- [What the task asks]: Return the listing that follows exactly, with no pictures included.
# # # # # # #
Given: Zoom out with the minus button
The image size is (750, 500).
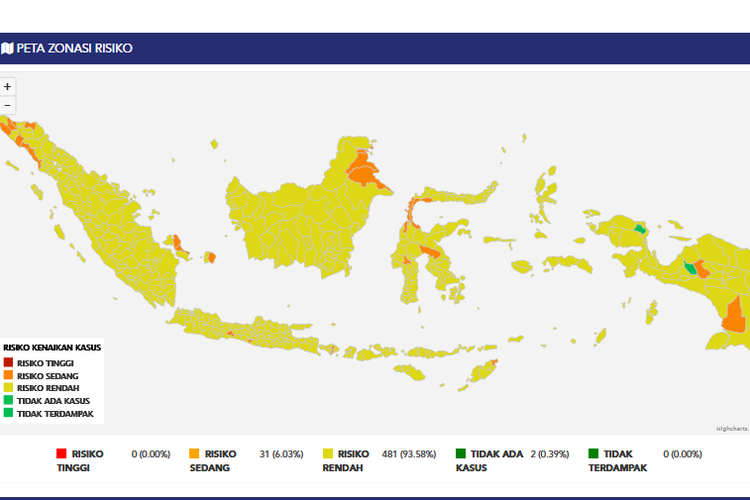Looking at the screenshot, I should [8, 105].
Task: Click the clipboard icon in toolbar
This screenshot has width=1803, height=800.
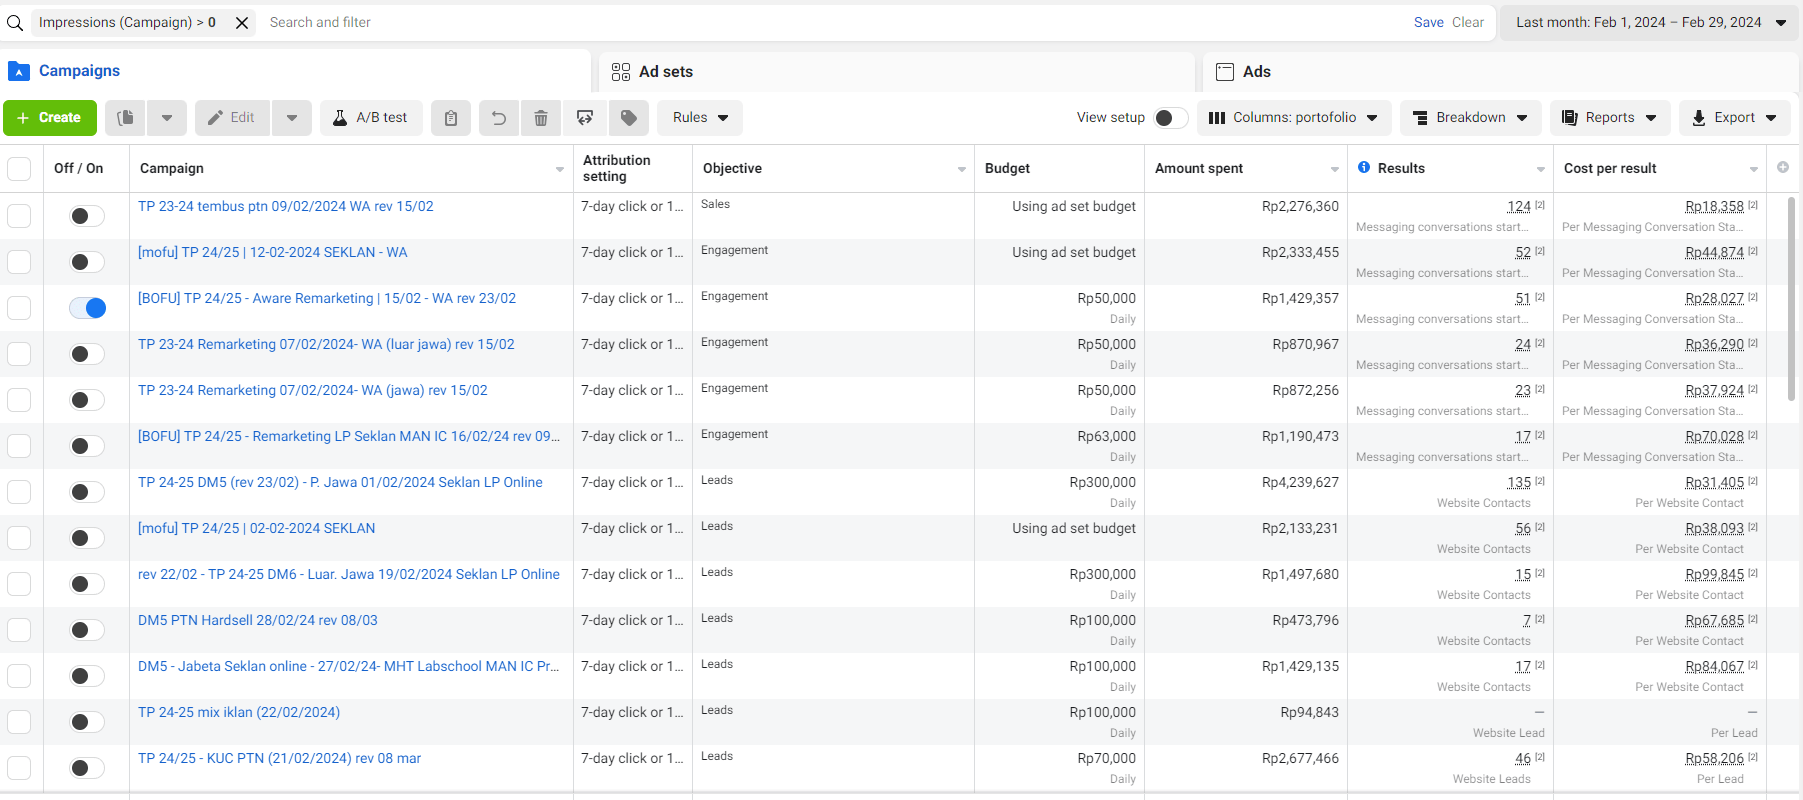Action: (451, 118)
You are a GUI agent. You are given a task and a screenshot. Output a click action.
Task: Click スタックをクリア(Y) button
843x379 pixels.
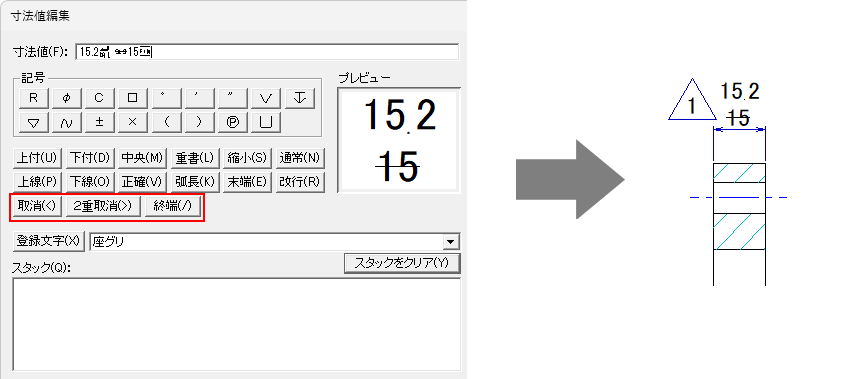[x=402, y=263]
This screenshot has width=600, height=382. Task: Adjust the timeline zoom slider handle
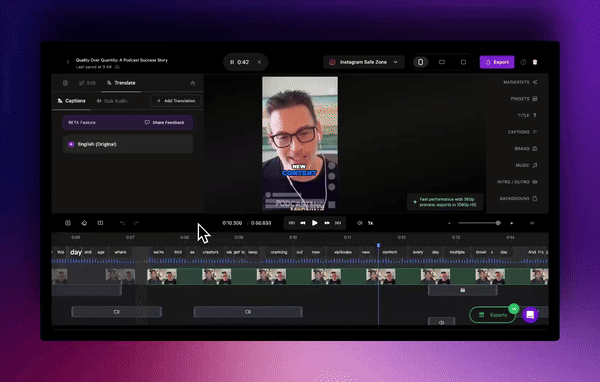498,223
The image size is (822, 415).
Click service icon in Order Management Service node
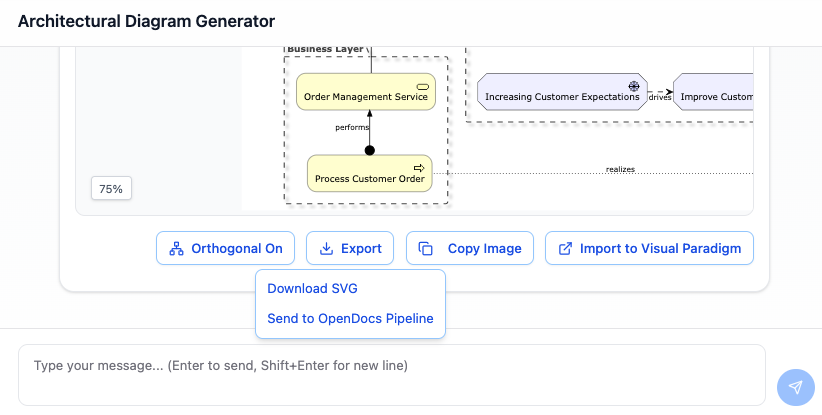(x=422, y=88)
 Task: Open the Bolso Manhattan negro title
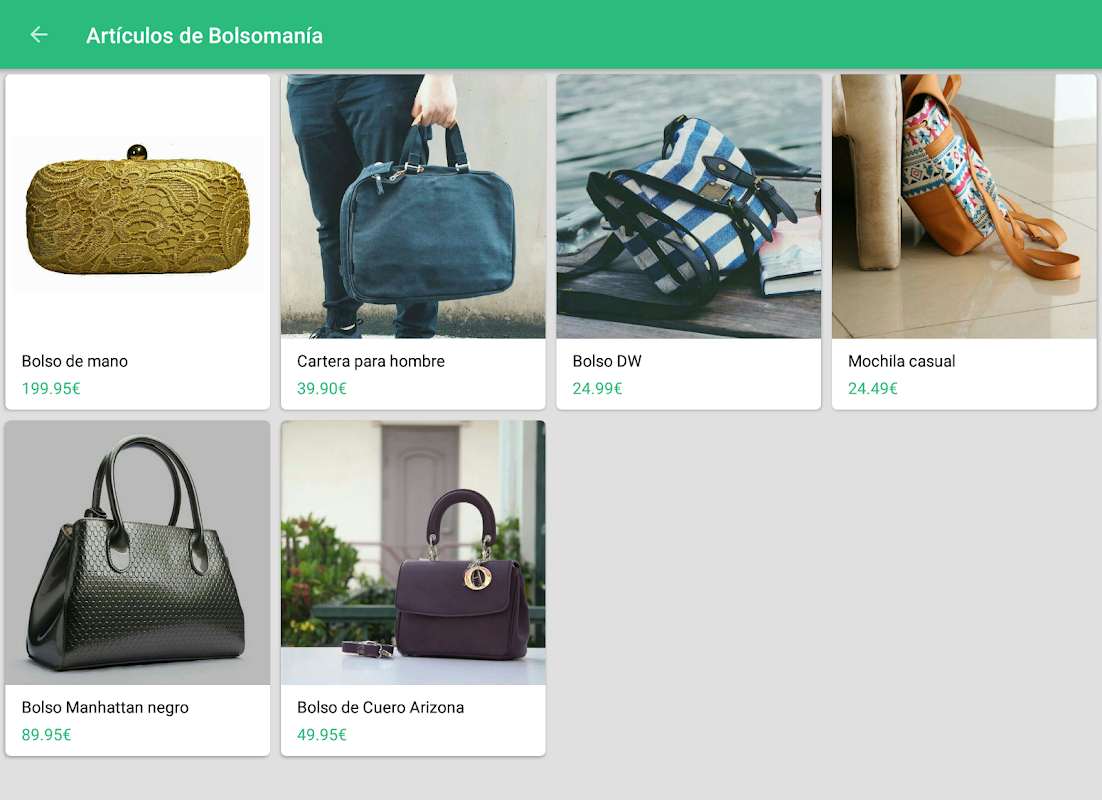[x=105, y=707]
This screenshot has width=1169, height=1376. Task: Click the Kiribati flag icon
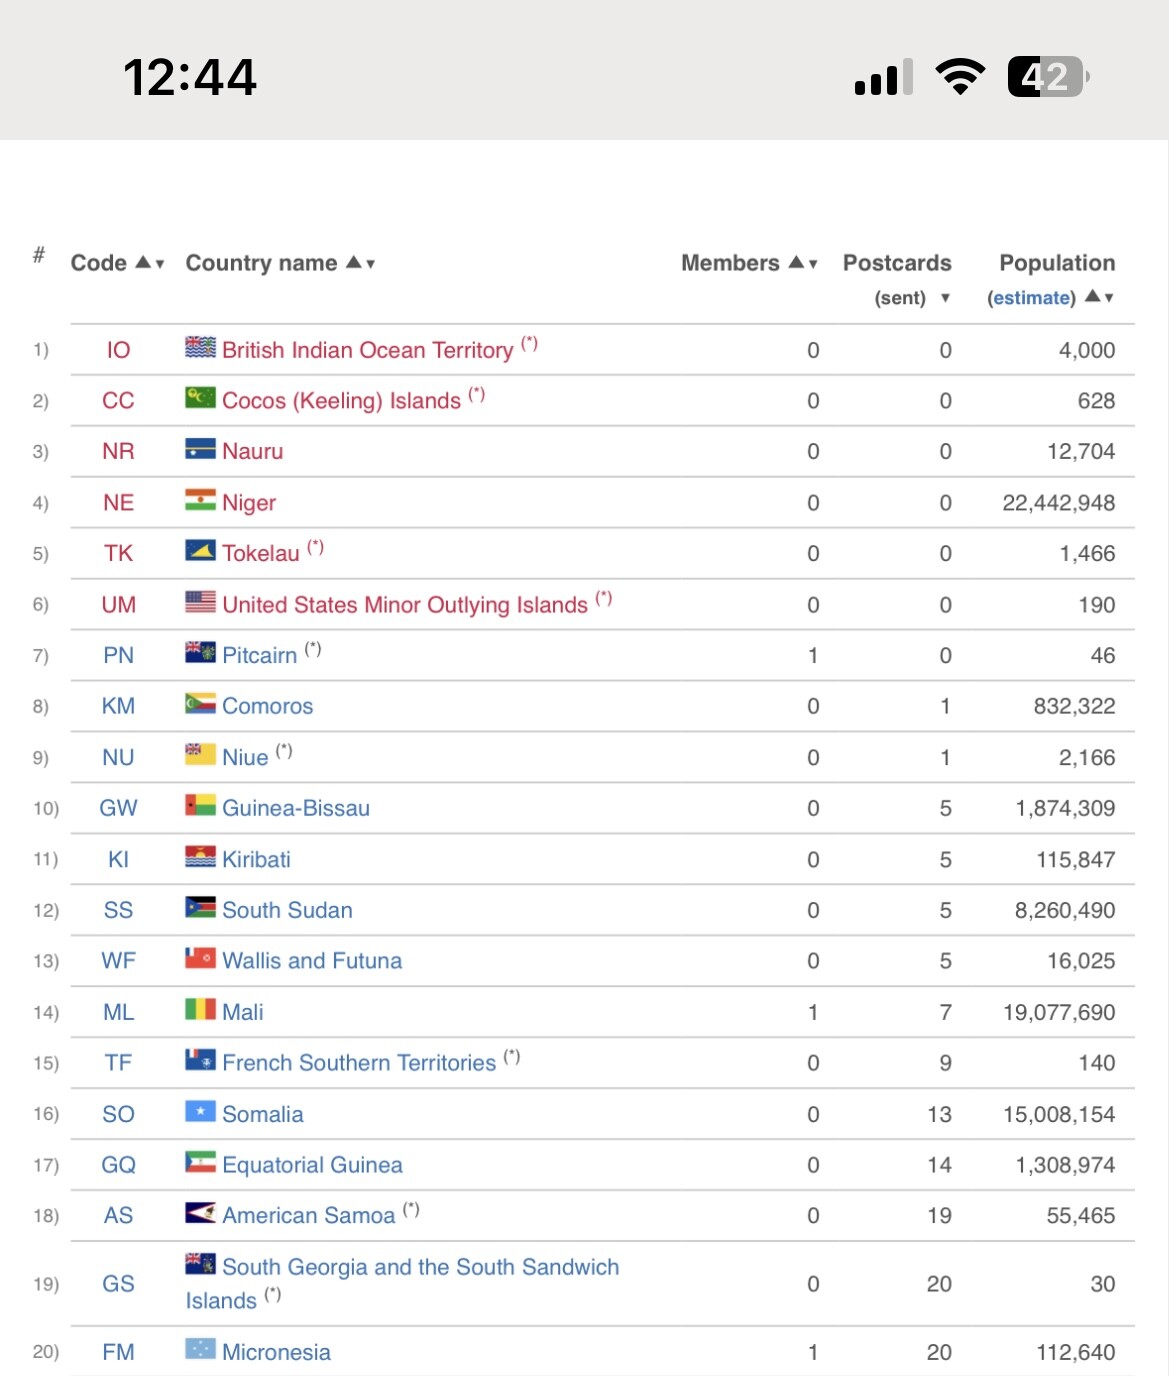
# # # # # # #
- [The answer]:
Given: Zoom out with the minus button
The image size is (750, 500).
Looking at the screenshot, I should [8, 105].
Task: Click the clipboard icon in toolbar
This screenshot has width=1803, height=800.
Action: (451, 118)
You are a GUI agent. You are given a task and a screenshot. Output a click action.
Task: Click スタックをクリア(Y) button
843x379 pixels.
[x=402, y=263]
This screenshot has width=600, height=382. Task: Adjust the timeline zoom slider handle
498,223
The image size is (822, 415).
Click service icon in Order Management Service node
(x=422, y=88)
 Task: Open the Bolso Manhattan negro title
[x=105, y=707]
This screenshot has width=1169, height=1376. Task: Click the Kiribati flag icon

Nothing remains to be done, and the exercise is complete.